───── TEXTO DE ORIGEN
Jabois: "Mas terminó de firmar y golpeó su pluma catalana contra la mesa como si fuese un vaso de chupito vacío, que lo era"
Cuando, una vez muerto y caído en desgracia el recuerdo de sucesor de Lenin, las autoridades comunistas checoslovacas decidieron deshacerse de la estatua dedicada al que se hacía llamar ‘El padrecito’ se encontraron con que tenían que hacer frente a una tarea titánica. En Praga se había levantado el mayor monumento a Stalin del mundo, y su destrucción implicó una demolición con explosivos que puso en peligro todo el caso antiguo de la hermosa ciudad regada por el río Moldava. Esta es una de las curiosos episodios de la historia de lo que hoy es la República Checa que relata de forma magistral el escritor polaco Mariusz Szczygiel en su libro Gotland.
La estatua levantada en honor a Jordi Pujol en Premià de Dalt es mucho más molesta que aquella que afeó Praga con la figura del terrible Stalin. Y derribarla no ha supuesto ningún riesgo para la integridad de la población. Nos imaginamos que quienes se han encargado de tumbar con nocturnidad la figura del nada honorable lo han tenido muchos más fácil que aquellos que querían mantener vivo el totalitarismo comunista lavando su cara renegando del que fue uno de sus máximos exponentes. Y el derribo de la estatua del ex presidente catalán es precisamente uno de los temas del día en los espacios de opinión de la prensa de papel española el 1 de octubre de 2014.
──────────
───── FILAS DE DATOS
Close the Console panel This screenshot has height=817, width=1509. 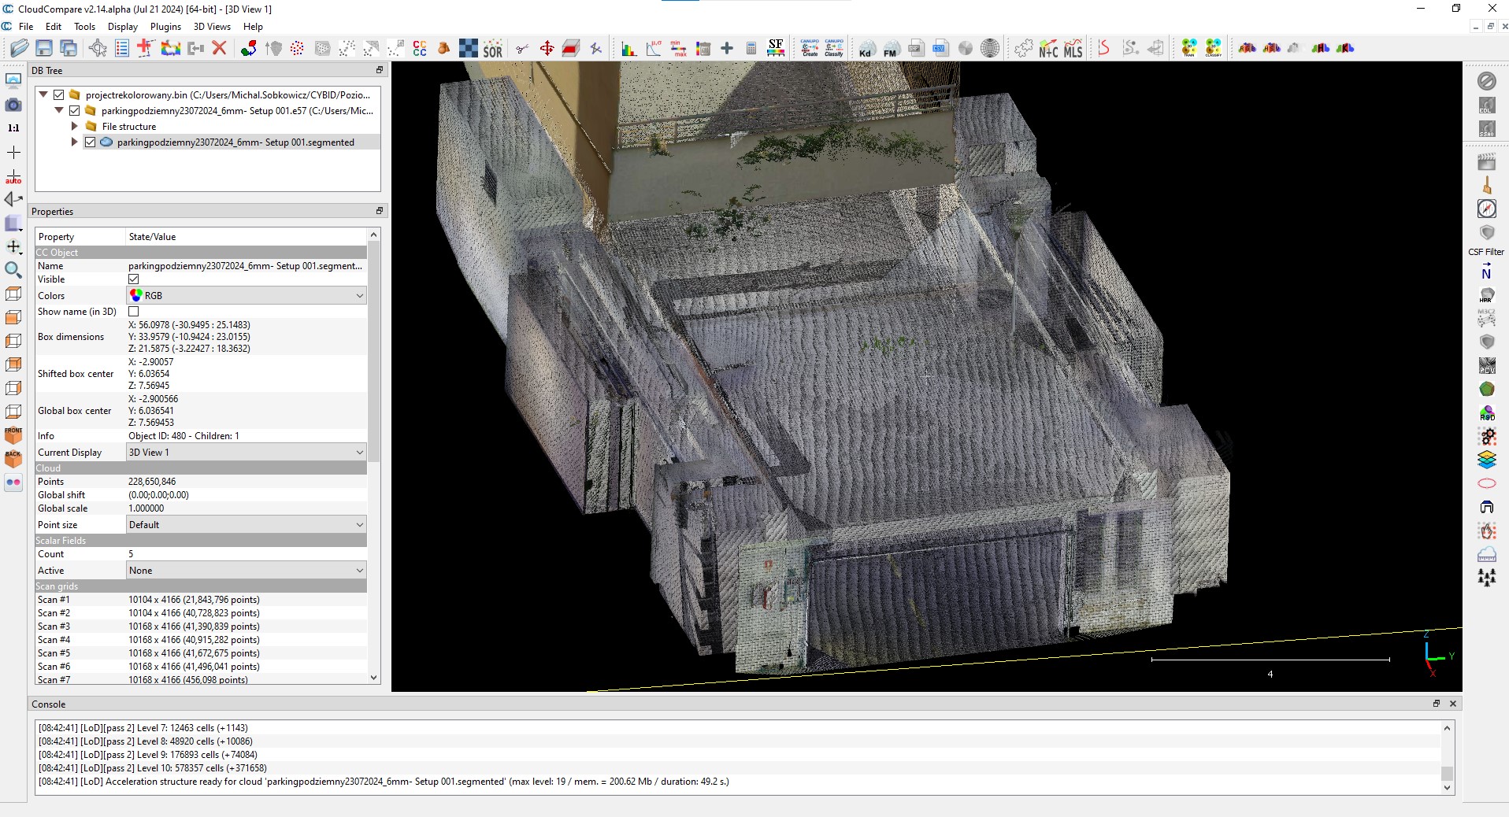tap(1453, 704)
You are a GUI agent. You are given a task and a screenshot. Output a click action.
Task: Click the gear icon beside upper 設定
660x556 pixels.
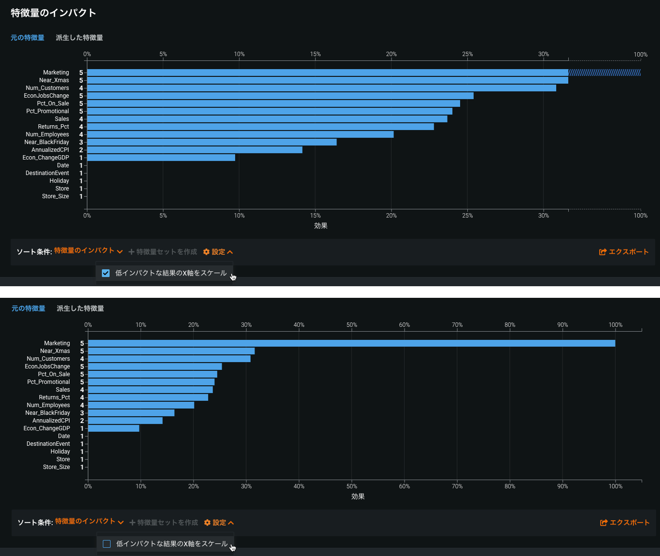click(x=206, y=252)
──────────
TAREAS ESCRITAS
A. Resume el texto de origen en dos oraciones.
B. Por favor, extrae del texto de origen, sin cambiar nada, el fragmento que se abre con las palabras que contienen "La estatua levantada" y se cierra con "octubre de 2014.".
Las filas no intervienen para nada en esto.

RESPUESTAS ESPERADAS
A. En Praga se levantó el mayor monumento a Stalin del mundo, y su demolición con explosivos puso en peligro el casco antiguo de la ciudad, episodio que relata Mariusz Szczygiel en su libro Gotland. La estatua de Jordi Pujol en Premià de Dalt fue derribada de noche sin ningún riesgo para la población, y ese derribo fue uno de los temas del día en los espacios de opinión de la prensa de papel española el 1 de octubre de 2014.

B.
La estatua levantada en honor a Jordi Pujol en Premià de Dalt es mucho más molesta que aquella que afeó Praga con la figura del terrible Stalin. Y derribarla no ha supuesto ningún riesgo para la integridad de la población. Nos imaginamos que quienes se han encargado de tumbar con nocturnidad la figura del nada honorable lo han tenido muchos más fácil que aquellos que querían mantener vivo el totalitarismo comunista lavando su cara renegando del que fue uno de sus máximos exponentes. Y el derribo de la estatua del ex presidente catalán es precisamente uno de los temas del día en los espacios de opinión de la prensa de papel española el 1 de octubre de 2014.